Example mapping between groups and profiles
| AD group | Mawidabp profile | Description |
|---|---|---|
MawidabpAIGerente | MawidabpAIGerente | Internal audit manager |
MawidabpAISupervisor | MawidabpAISupervisor | Audit supervisors |
MawidabpAISenior | MawidabpAISenior | Seniors |
MawidabpAIAuditor | MawidabpAIAuditor | Regular auditors |
MawidabpPAI | MawidabpPAI | User and profile administration |
Company | Company | All auditable users (organization employees) |
Onboarding flow when integrated
- The IT security area adds the user to the corresponding group in AD/Entra ID.
- In Mawidabp, from Administration → Security → Users → Import, changes are synced. If the option "Show 'Import from LDAP' only to users with approval permission" is on, only roles with approval privilege can run this step.
The detailed configuration of the provider lives in the integration pages: Entra ID, Google Workspace, LDAP.
Profiles and privileges
Create a profile
- Administration → Security → Profiles and privileges → New.
- Fill in:
- Profile name (must match the AD group name when integrated).
- Type (manager, supervisor, auditor, senior auditor, PAI, auditee).

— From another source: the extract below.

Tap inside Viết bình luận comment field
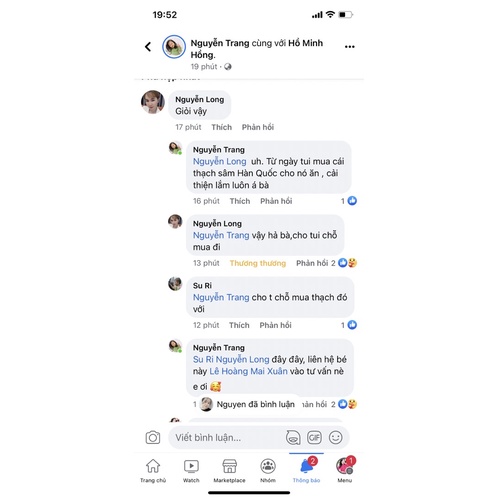The width and height of the screenshot is (499, 499). [228, 437]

- Privileges per module: tick read, modify, delete, and/or approve as appropriate.
- Create profile.
Typical privilege examples
For a standard auditor:
| Module | Read | Modify | Delete | Approve |
|---|---|---|---|---|
| Planning | ✓ | |||
| Execution | ✓ | ✓ | ✓ | |
| Conclusion | ✓ | ✓ | ||
| Follow-up | ✓ | ✓ | ||
| Administration |
For a supervisor:
| Module | Read | Modify | Delete | Approve |
|---|---|---|---|---|
| Planning | ✓ | ✓ | ✓ | |
| Execution | ✓ | ✓ | ✓ | ✓ |
| Conclusion | ✓ | ✓ | ✓ | ✓ |
| Follow-up | ✓ | ✓ | ✓ | ✓ |
| Administration | ✓ |
Multi-organization
If a user belongs to multiple organizations, each profile is defined separately. To switch active organization without signing out, see Switching organizations.
Delegating responsibilities
When a user is absent or leaves the organization, their responsibilities (assigned findings, ongoing reviews) can be delegated to another user:
- Edit the outgoing user.
- Delegate responsibilities.
- Select the destination user.
All assignments are reassigned; historical records keep the original user for traceability.
Security reports
Administration → Security → Reports groups views useful to the IT security area: active and inactive users, recent accesses, profile changes, etc. See Security and traceability for the system-log and access-log concepts.